At [37] Johnson J said:
“Beech-Jones J identified the error in Cullen at [57]:
‘... the MAP concluded that once it was established that Mr Cullen had osteoarthritis that had a ‘constitutional pathology’ then it automatically followed that it was a pre-existing condition. In this case that approach was erroneous in law and constitutes an error of law on the face of the record (and that is the case irrespective of whether the condition had to pre-date the commencement of his employment or some later time)’”.
In Cullen, Beech-Jones J as he then was considered a situation where the worker had been employed by the same abattoir since 1978 until about 2000 when he began to experience pain in his hip.
A deduction pursuant to s 323 was made by the Approved Medical Specialist (AMS) and on appeal a Medical Appeal Panel confirmed the deduction and corrected a mathematical mistake made by the AMS, which resulted in Mr Cullen not being entitled to any compensation, as the direction resulted in a 10% WPI finding.

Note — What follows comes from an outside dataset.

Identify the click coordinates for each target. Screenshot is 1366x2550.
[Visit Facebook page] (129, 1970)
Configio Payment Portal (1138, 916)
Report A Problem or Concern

His Honour reviewed the relevant law and said at [51]:
“Mr Dodd submitted that the nature of the injury was one to which s 15 or s 16 applied in that it was one that involved, in the case of s 15, a ‘gradual process’ of onset of the disease or, in the case of s 16(1), consisted of the aggravation, acceleration, exacerbation or a deterioration. In both cases he submitted that gradual process or aggravation related to the entire period in which his client was employed by Woodbrae. He contended that it followed that, in order for s 323 to be applicable, it was necessary for there to be evidence capable of supporting a finding that as at the time his client commenced employment in 1978 he was subject to an existing injury, condition or abnormality. As stated, Mr Blount accepted that was the case but contended that there was such evidence.”
His Honour accordingly ordered the MAC to be set aside. He said:
“57. Overall, the approach of the MAP was to treat a pre-existing condition as a condition that existed outside the course of employment whereas in this case it had to be a condition that existed prior to Mr Cullen’s employment. As noted, Mr Blount repeatedly asserted that there was evidence to support such a finding. However that contention travels nowhere as the MAP did not make such a finding. Instead the MAP concluded that once it was established that Mr Cullen had osteoarthritis that had a ‘constitutional pathology’ then it automatically followed that it was a pre-existing condition. In this case that approach was erroneous in law and constitutes an error of law on the face of the record (and that is the case irrespective of whether the condition had to pre-date the commencement of his employment or some later time).”
There is no evidence that Mr Hughes was suffering from any injury, condition, or abnormality that pre-existed the commencement of his employment in November 1988, when he was
28-years-old.For these reasons, the Appeal Panel has determined that the MAC issued on 18 September 2023 should be confirmed.